Türk Olmak Kolay Değil: İlk Kitap ve Anılar
Yazarın ilk eseri olan “Türk Olmak Kolay Değil”, 1985 yılında raflarda yerini aldı. Bu eserde, İkinci Dünya Savaşı öncesinde Almanya’dan Ankara’ya gelen bir üniversite hocasının hikayesi dikkat çekiyor. Bu profesör, Türkiye’ye geldiği zaman kendisine gösterilen saygı ve sunulan imkanlar karşısında oldukça memnun kalmış ve Türk vatandaşlığına geçmeye karar vermiştir. Fakat bir süre sonra, Türk vatandaşlığına sahip olarak maaşını almaya gittiğinde, aldığı ücretin önceki maaşının sadece dörtte biri kadar olduğunu öğrenmiştir. O dönemde Ankara, küçük bir kasaba gibiydi ve herkes birbirini tanıyordu.

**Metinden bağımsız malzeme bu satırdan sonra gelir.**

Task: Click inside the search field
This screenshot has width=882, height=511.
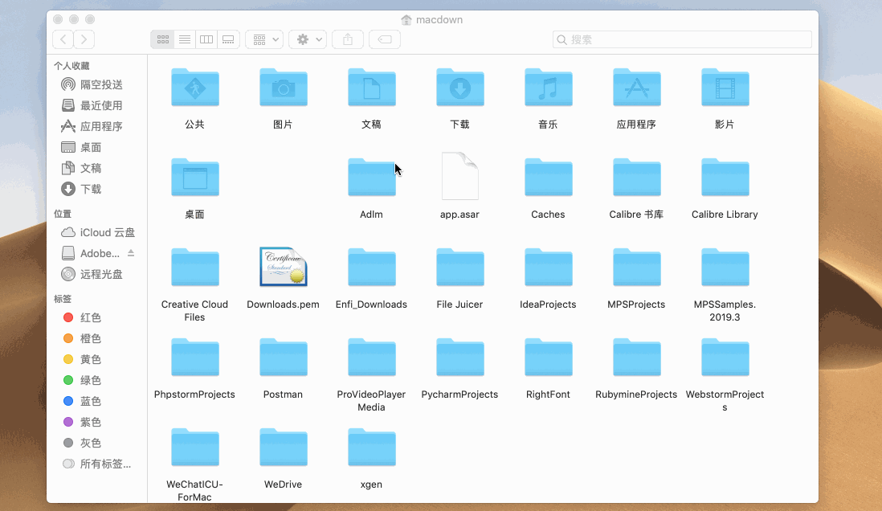Action: click(681, 39)
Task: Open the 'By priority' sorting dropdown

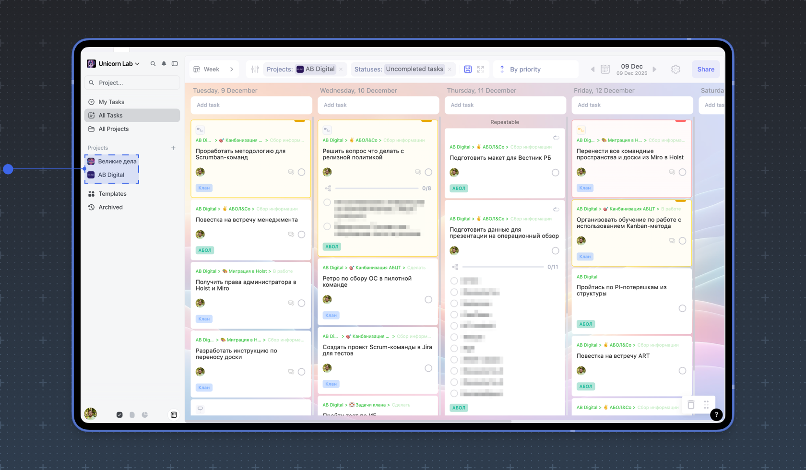Action: click(525, 70)
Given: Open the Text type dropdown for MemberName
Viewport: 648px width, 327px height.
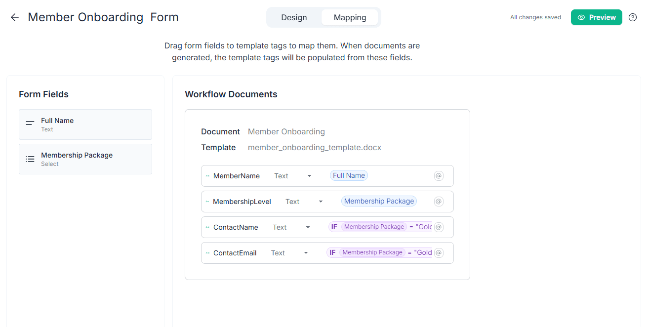Looking at the screenshot, I should [309, 175].
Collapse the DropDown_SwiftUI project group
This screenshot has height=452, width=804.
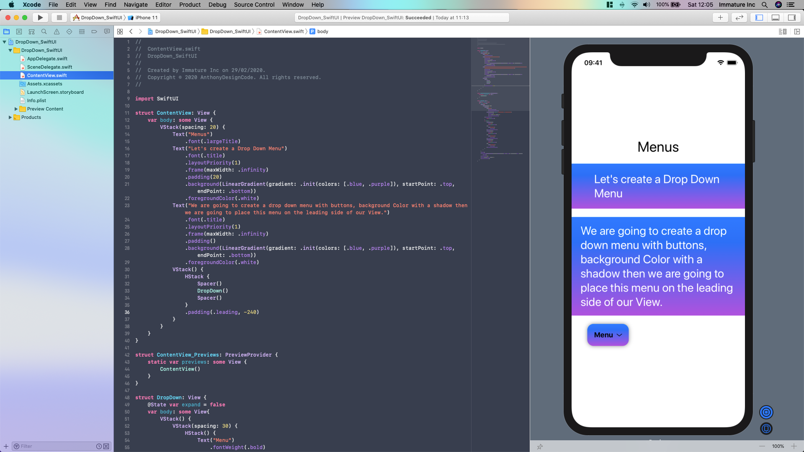(10, 50)
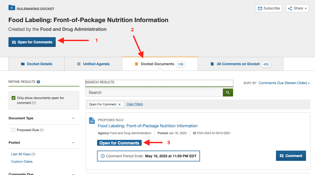Screen dimensions: 315x175
Task: Click the green search magnifier button
Action: [228, 92]
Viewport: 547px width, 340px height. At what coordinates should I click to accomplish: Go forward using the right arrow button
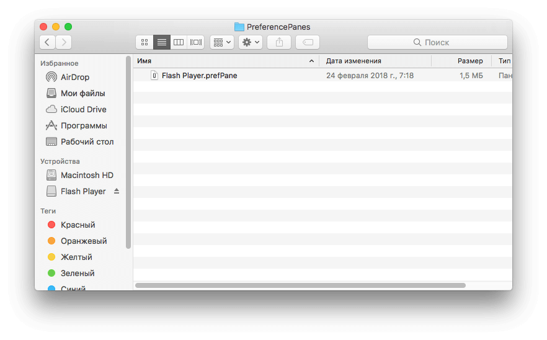(x=63, y=42)
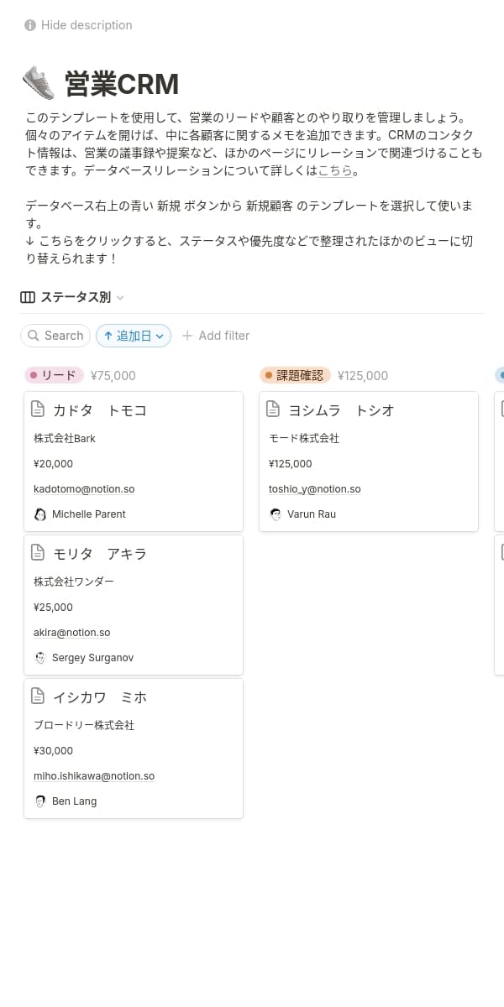Viewport: 504px width, 1007px height.
Task: Click the sneaker page icon
Action: pyautogui.click(x=39, y=84)
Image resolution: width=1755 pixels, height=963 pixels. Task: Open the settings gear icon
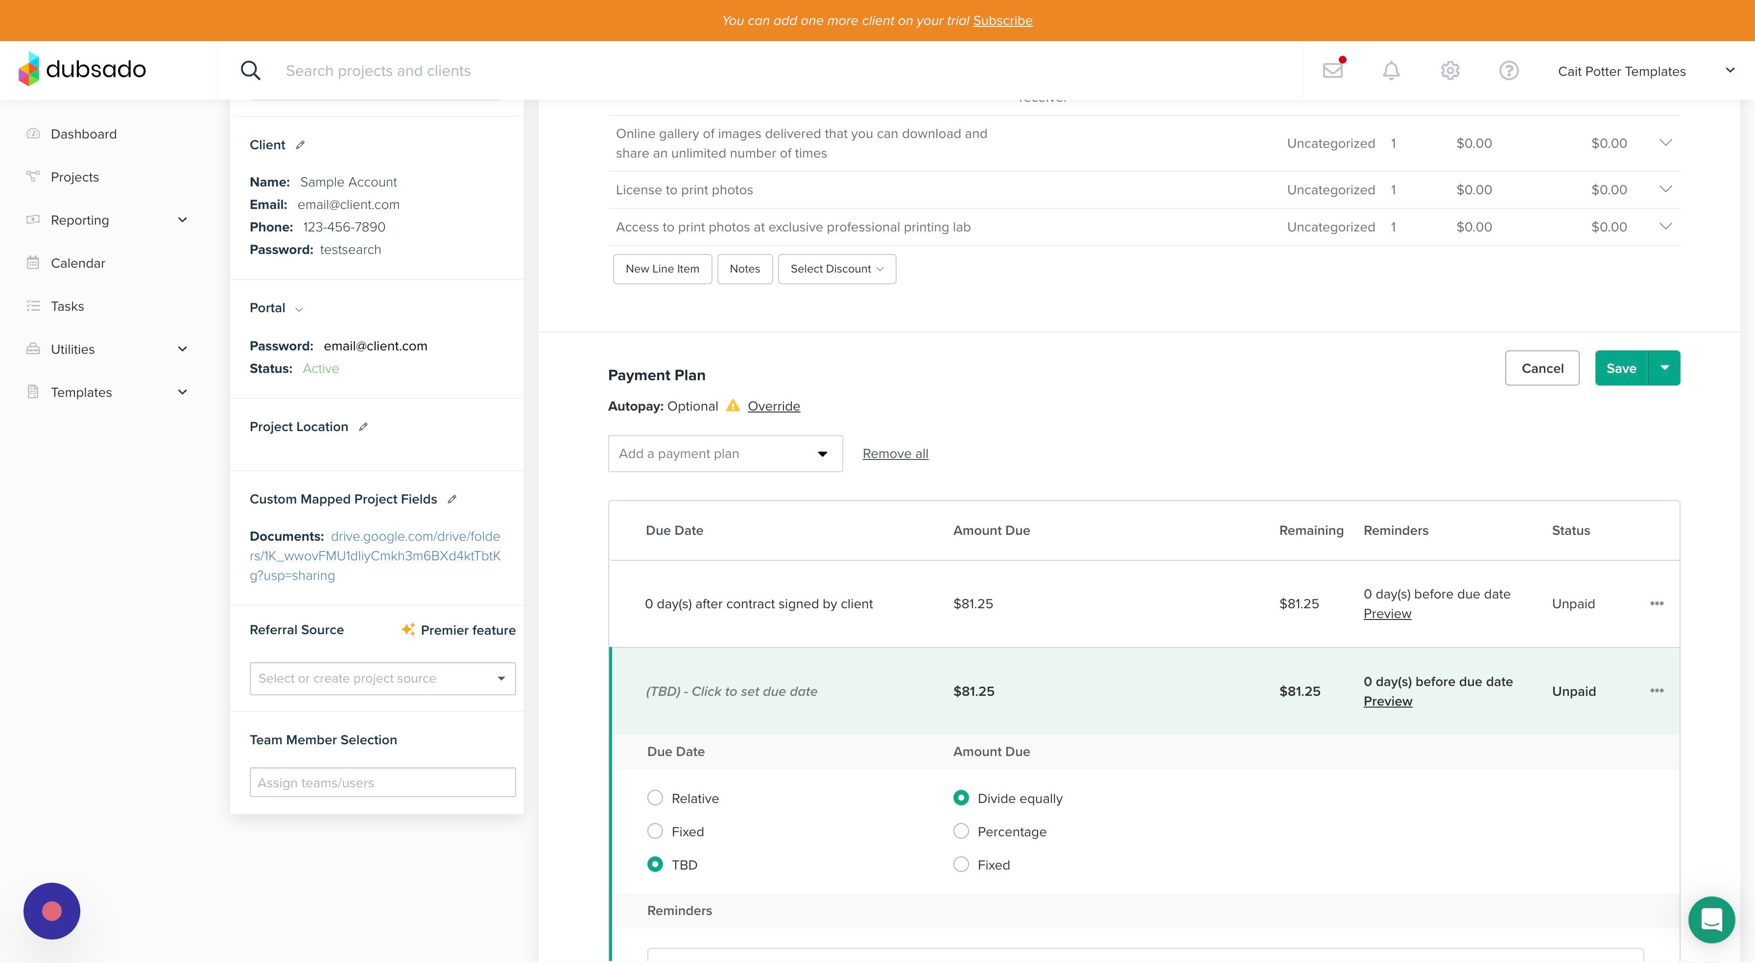coord(1450,70)
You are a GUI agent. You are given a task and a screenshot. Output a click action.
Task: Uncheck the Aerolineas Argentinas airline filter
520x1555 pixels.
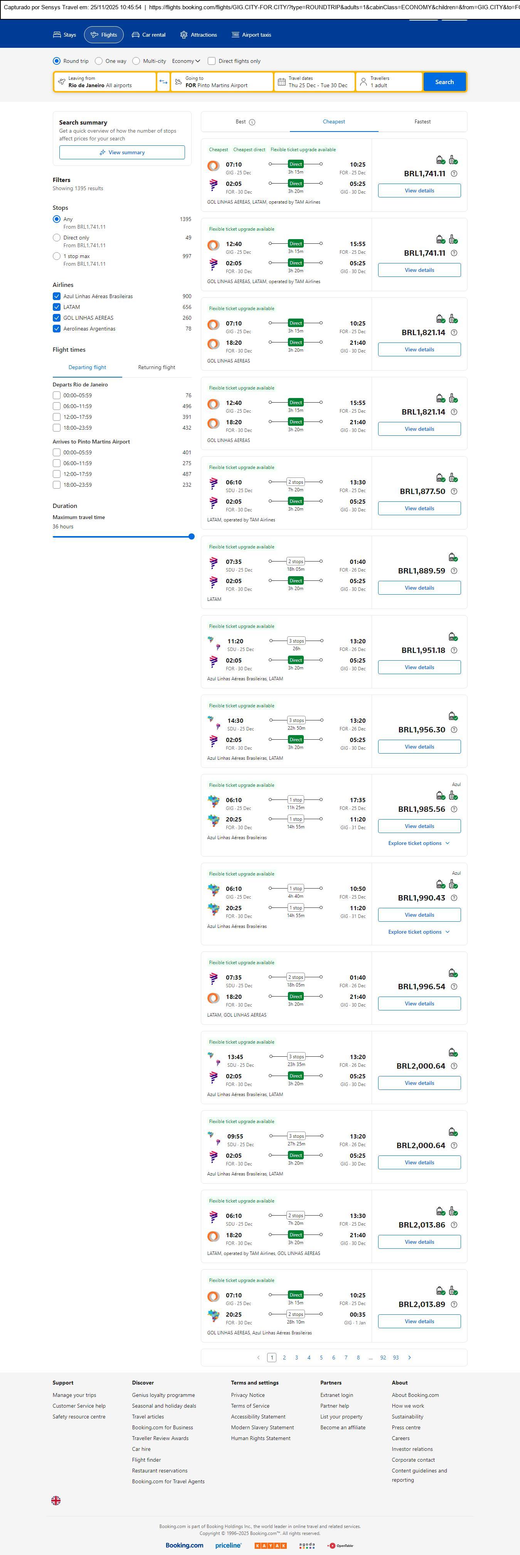[57, 329]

Bunun üzerine, profesör, yaşadığı hayal kırıklığını ve yeni maaşının yetersizliğini eski mahallesinde oturan Millî Eğitim Bakanı’na anlatır. Kendisine ne kadar az bir parayla geçineceğini, kitap alabileceğini, inceleme gezilerine çıkabileceğini ve diğer yaşam standartlarını nasıl sürdüreceğini sorduğunda, Bakan sakin bir şekilde gülümsemiş ve “Eee, Herr Profesör, siz Türk olmayı kolay mı sanmıştınız?” demiştir. Yazar, emekli büyükelçi Volkan Vural’ın hikâye dolu anı kitabını okuduktan sonra ona hitap etmeyi planlarken, sonunda onun gibi diplomatların varlığının değerini anladığını ifade etmiştir.
Bir Diplomat Yetişiyor
Uzun yıllar süren bir geçmişe sahip olan Türk Dışişleri çalışanları arasında, “Hariciye” mensuplarına zaman zaman Fransızca konuştukları için “monşerler” denildiği hatırlatılıyor. Özellikle Cumhuriyet sonrasındaki diplomatların çoğu, Fransızca eğitim veren okullardan mezun oldukları için bu isim oldukça geçerliydi. Ancak, 1960’lı yıllardan itibaren İngilizce eğitim veren okullardan mezun olanlar da Dışişleri’ne katılmaya başladı. Yazar, Volkan Vural’ı bu dönem gözetiminde tanımış ve onunla birlikte askerlik hizmeti süresince İstanbul’da bir dairede yaşamıştır.
Volkan Vural, İngilizce bilen bir diplomat olarak Mülkiye Fakültesi’nden mezun olmuştur ve yazar, onun yurt dışında görev yapmadan önce pek çok konuda bilgi vermeye çalışmıştır. Bu çabanın sonuç verdiği, Volkan’ın meslek hayatı boyunca etkili ve başarılı bir diplomat olarak tanındığıyla kanıtlanıyor. Yazar, bu tecrübeleri sonrasında, Volkan Vural’ın anılarını dile getirdiği “Olağanüstü ve Tam Yetkili: Bir Büyükelçinin Belleğinde Kalanlar” adlı eserinin Mayıs 2025‘te yayınlanacağı bilgisini de paylaşıyor.
Sürekli Savunma ve Zorluklar
Yurt dışında uzun yıllar akademisyen ve gazeteci olarak yaşayan yazar, oralarda Türk olmanın zorluklarını bizzat deneyimlemiştir. Karşılaştığı çoğu insan, cehalet ve önyargılarla dolu bir şekilde gelmiştir. Bu insanlarla iletişim kurmak, zorlu bir görev haline gelmiştir. Özellikle yazarın iyi anlaştığı Gülperi’nin de yanındaki destek sayesinde, bu zorluklarla başa çıkma gücünü bulduğunu gözler önüne seriyor.
Yurtdışında Türk diplomat olmaya çalışmak, sürekli bir savunma içinde olmayı gerektirir. Türk diplomatları, bazı kişiler tarafından geçmişte yaşananlardan dolayı suçlanabilir. Bunun yanı sıra, iç cephede de sorunlar baş göstermektedir; ekonomik krizler ardı arkasına gelmektedir. Böylelikle, yazar, Türkiye’deki en küçük sorunların bile yoğun bir baskı ve zorunluluk hissini getirdiğini ifade ediyor.